Las luciérnagas son indicadores ecológicos clave. Su presencia señala bosques saludables, con suelos ricos en materia orgánica y ausencia de contaminación lumínica excesiva. Su declive en diversas regiones del mundo ha alertado a biólogos sobre la degradación de ecosistemas.
En Amecameca, el avistamiento descontrolado de luciérnagas ha generado en temporadas anteriores impactos como: compactación del suelo forestal, alteración de ciclos reproductivos por luz artificial desmedida, y presión sobre la vegetación nativa. Los nuevos protocolos buscan mitigar estas externalidades negativas.
Articulación de gobiernos y actores locales
Lo notable de este esfuerzo es la coordinación multi-nivel. Además de autoridades municipales, participaron la Dirección de Proyectos Turísticos de la Secretaría de Cultura y Turismo del Estado de México y la Coordinación General de Conservación Ecológica, demostrando que la sustentabilidad requiere convergencia de competencias.

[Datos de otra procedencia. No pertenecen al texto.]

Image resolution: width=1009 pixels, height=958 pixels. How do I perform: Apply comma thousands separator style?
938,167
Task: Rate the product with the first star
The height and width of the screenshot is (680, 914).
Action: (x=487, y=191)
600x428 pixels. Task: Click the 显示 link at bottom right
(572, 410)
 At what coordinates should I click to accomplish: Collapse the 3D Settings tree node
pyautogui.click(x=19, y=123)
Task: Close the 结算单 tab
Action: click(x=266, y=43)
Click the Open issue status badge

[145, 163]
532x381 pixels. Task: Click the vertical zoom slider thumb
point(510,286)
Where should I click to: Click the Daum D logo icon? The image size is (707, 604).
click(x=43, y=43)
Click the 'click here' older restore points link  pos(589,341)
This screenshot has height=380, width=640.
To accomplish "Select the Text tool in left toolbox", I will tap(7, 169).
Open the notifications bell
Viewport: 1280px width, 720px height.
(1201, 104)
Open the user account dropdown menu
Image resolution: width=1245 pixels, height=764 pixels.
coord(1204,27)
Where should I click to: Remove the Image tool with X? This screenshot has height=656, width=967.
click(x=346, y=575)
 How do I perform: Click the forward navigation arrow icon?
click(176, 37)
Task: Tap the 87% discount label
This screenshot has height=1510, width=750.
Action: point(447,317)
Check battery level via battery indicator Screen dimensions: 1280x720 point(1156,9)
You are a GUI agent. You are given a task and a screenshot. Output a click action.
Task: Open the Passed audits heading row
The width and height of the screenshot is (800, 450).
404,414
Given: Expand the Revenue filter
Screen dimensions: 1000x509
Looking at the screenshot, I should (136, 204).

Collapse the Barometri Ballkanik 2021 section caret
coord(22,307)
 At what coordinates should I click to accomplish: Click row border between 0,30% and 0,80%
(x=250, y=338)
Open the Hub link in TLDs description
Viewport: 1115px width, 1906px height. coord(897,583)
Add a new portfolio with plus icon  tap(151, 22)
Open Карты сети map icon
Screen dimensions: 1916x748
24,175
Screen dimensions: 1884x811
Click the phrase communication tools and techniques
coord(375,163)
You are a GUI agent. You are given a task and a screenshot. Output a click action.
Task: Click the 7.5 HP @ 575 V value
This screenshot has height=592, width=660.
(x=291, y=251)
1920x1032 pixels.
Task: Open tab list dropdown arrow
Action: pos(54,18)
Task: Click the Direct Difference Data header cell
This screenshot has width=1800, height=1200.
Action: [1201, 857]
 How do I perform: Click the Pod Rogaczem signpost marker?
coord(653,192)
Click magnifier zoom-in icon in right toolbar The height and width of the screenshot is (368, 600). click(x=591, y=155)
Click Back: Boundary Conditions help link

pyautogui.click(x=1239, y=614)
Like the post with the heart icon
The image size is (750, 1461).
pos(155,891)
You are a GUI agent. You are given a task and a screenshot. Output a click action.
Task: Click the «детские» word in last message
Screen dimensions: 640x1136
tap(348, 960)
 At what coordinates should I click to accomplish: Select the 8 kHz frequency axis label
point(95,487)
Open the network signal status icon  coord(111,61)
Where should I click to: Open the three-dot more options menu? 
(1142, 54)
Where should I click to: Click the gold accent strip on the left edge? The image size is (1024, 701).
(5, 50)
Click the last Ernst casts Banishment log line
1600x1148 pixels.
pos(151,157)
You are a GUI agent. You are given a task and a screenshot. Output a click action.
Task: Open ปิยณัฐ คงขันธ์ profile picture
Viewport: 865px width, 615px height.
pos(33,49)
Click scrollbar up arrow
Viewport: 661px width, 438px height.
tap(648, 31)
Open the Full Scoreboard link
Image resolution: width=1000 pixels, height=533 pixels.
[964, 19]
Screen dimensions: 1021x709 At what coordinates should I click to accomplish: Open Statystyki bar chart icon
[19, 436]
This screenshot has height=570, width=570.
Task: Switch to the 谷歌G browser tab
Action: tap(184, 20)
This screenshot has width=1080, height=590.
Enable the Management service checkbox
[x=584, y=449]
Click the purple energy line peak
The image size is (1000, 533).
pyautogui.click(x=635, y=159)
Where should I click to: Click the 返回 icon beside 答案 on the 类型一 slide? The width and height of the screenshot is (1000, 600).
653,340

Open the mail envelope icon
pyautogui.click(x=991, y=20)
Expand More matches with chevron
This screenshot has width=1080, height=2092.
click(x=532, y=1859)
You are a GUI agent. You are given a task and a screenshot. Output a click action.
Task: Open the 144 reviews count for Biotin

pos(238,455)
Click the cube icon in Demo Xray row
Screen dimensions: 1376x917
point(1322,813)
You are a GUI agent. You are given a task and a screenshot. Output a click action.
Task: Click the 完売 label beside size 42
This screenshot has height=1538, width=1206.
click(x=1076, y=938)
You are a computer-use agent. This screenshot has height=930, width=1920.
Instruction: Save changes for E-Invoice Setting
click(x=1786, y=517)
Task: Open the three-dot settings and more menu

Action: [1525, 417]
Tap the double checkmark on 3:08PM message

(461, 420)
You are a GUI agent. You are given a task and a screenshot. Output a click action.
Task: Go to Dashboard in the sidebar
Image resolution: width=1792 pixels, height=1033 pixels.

Esta suma de voluntades refleja una lección aprendida en Latinoamérica: el turismo de naturaleza solo prospera a largo plazo si protege lo que lo fundamenta. Los ecoparques de Amecameca tendrán ahora herramientas para ofrecer experiencias memorables sin comprometer la viabilidad ecológica de la región.
Lo que viene: desarrollo económico sin sacrificar naturaleza
Para los 14 operadores de ecoparques, esta capacitación representa una oportunidad para diferenciarse en un mercado turístico cada vez más consciente. Los visitantes —tanto nacionales como internacionales— buscan experiencias auténticas que respeten el entorno.
Amecameca apuesta a ser modelo: demostrar que es posible que 60 mil personas disfruten del fenómeno de las luciérnagas sin que estas desaparezcan. En tiempos de crisis climática y pérdida de biodiversidad, esa apuesta es más que un acto de marketing turístico. Es un ejercicio de supervivencia ecológica con visión regional.